-- Opening Marker --

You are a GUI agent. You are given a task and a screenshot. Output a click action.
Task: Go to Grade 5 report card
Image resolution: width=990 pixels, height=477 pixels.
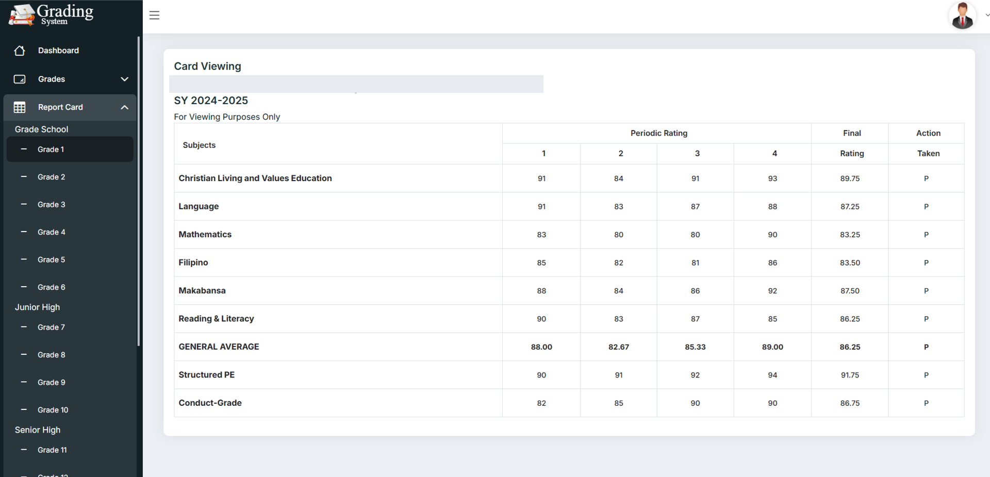coord(51,260)
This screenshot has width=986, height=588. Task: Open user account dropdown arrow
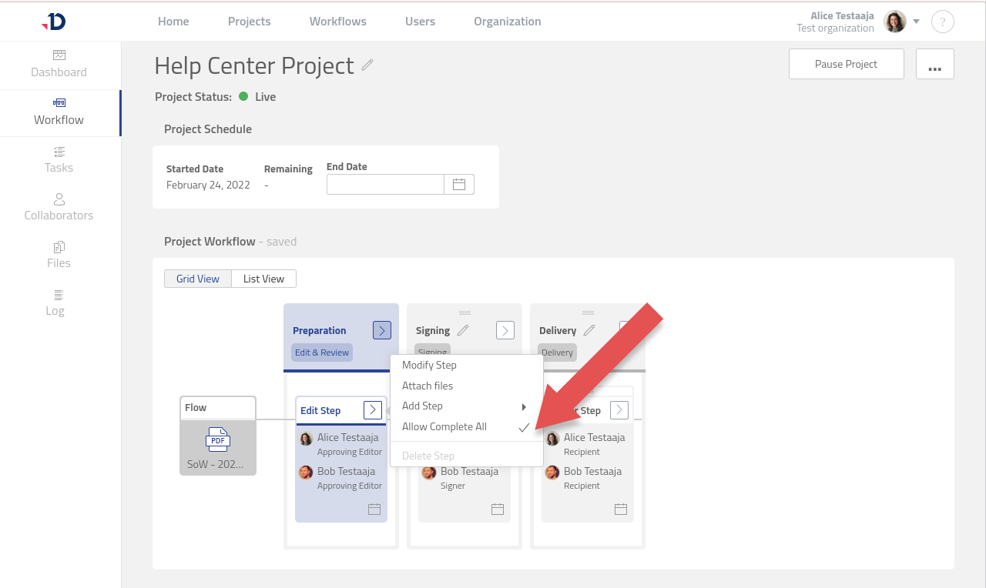pos(917,22)
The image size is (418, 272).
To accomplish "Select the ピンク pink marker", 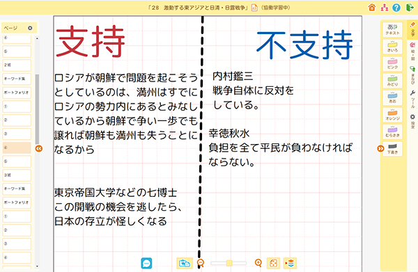I will 392,64.
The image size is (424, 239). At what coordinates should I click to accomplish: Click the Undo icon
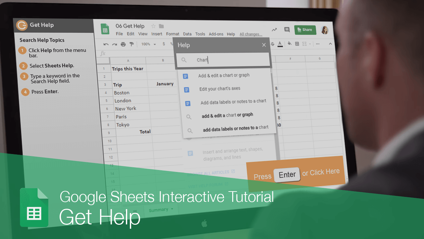coord(106,44)
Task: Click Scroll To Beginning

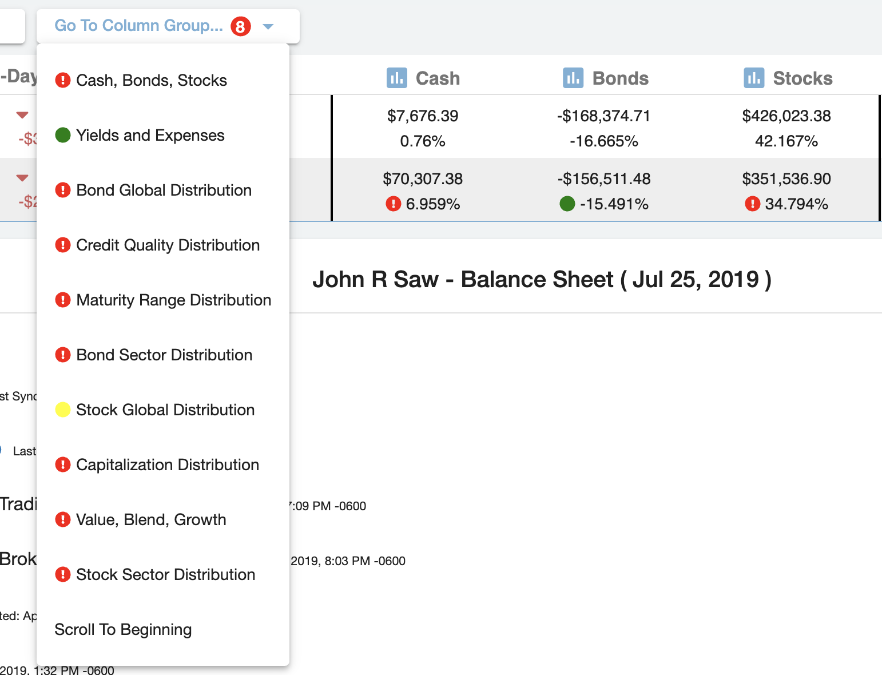Action: 123,629
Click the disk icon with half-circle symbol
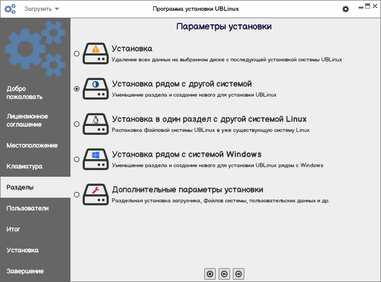The height and width of the screenshot is (282, 381). coord(96,89)
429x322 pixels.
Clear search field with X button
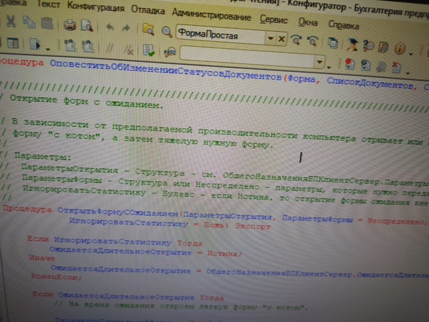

-- Closing Marker --

### Exercise instructions
Excluding pictures, copy exactly the lines from the line containing "Task: Click Scroll To Beginning" through the last line of the data, inclusive.

### Your response
Task: Click Scroll To Beginning

Action: 123,629
Click the disk icon with half-circle symbol
The height and width of the screenshot is (282, 381). coord(96,89)
429x322 pixels.
Clear search field with X button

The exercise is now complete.